» Problem to work on:
Every line of the records that holds the word "will" should be copied out.

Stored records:
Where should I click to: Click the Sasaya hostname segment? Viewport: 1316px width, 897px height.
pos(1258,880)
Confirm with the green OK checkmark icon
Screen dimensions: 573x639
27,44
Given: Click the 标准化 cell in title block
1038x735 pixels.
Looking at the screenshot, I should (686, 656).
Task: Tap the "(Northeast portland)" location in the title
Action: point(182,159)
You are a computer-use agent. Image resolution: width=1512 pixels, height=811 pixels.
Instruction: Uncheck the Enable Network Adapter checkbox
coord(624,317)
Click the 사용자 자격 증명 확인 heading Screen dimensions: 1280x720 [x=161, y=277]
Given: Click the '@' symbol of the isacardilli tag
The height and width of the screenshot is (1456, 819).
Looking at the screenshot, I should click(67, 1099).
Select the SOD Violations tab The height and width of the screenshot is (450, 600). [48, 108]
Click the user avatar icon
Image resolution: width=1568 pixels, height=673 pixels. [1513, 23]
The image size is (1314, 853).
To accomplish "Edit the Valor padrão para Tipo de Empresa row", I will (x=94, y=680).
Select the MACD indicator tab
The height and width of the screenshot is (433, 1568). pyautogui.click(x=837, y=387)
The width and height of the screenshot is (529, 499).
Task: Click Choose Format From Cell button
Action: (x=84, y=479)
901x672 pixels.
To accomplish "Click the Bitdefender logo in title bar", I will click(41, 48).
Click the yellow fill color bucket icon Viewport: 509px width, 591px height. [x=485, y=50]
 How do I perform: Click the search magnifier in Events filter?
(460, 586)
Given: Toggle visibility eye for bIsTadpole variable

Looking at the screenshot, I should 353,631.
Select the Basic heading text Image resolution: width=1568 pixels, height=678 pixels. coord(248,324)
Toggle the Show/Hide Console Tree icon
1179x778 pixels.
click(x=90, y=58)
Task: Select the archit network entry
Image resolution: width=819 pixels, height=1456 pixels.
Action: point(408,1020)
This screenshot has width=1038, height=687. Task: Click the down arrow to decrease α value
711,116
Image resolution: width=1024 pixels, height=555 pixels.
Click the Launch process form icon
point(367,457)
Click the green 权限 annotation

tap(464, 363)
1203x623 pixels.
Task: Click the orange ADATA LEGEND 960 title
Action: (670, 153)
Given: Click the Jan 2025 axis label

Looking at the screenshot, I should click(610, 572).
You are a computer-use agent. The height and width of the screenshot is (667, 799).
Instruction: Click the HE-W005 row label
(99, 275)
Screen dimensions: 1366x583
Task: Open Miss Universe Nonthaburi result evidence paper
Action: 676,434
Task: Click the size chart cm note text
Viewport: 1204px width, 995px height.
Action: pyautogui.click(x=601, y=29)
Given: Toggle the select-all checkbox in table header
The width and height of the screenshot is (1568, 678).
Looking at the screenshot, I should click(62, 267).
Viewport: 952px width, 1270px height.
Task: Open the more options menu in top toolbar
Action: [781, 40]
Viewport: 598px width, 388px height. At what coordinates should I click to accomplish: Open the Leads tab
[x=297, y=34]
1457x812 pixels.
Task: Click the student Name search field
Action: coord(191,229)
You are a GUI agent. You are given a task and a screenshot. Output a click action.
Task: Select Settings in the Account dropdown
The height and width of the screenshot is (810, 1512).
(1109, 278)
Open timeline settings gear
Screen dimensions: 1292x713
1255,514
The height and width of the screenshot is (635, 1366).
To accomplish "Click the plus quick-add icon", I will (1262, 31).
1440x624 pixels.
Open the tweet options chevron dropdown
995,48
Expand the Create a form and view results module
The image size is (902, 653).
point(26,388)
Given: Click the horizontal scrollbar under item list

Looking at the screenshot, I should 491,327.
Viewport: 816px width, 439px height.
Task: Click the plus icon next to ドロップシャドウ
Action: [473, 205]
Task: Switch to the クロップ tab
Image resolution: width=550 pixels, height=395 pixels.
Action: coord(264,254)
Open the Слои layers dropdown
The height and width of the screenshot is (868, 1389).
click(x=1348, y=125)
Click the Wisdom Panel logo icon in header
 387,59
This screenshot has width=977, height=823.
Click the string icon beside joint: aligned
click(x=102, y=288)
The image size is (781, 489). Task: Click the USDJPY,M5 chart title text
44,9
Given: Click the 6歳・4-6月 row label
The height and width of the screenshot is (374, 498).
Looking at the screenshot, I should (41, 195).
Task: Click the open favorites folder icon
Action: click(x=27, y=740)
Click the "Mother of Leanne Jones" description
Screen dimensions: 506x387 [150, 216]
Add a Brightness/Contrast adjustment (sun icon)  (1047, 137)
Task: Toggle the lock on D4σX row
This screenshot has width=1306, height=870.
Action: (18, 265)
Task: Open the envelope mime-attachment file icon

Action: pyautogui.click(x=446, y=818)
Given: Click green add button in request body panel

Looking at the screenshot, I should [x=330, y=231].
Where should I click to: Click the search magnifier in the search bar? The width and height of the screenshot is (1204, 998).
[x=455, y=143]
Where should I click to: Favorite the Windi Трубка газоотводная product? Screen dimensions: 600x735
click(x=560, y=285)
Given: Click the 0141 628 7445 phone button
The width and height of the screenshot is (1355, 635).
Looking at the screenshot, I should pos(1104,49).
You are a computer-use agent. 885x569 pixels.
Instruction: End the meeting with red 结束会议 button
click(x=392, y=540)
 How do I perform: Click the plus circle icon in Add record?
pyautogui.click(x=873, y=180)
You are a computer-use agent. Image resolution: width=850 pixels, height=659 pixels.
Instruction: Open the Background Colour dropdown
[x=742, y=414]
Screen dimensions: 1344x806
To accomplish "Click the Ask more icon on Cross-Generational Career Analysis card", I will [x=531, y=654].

» Result for this exercise:
To accomplish "Edit the Valor padrão para Tipo de Empresa row", I will (x=94, y=680).
To accomplish "Click the Bitdefender logo in title bar", I will click(41, 48).
To accomplish "Click the plus quick-add icon", I will (1262, 31).
To accomplish "Click the Ask more icon on Cross-Generational Career Analysis card", I will [x=531, y=654].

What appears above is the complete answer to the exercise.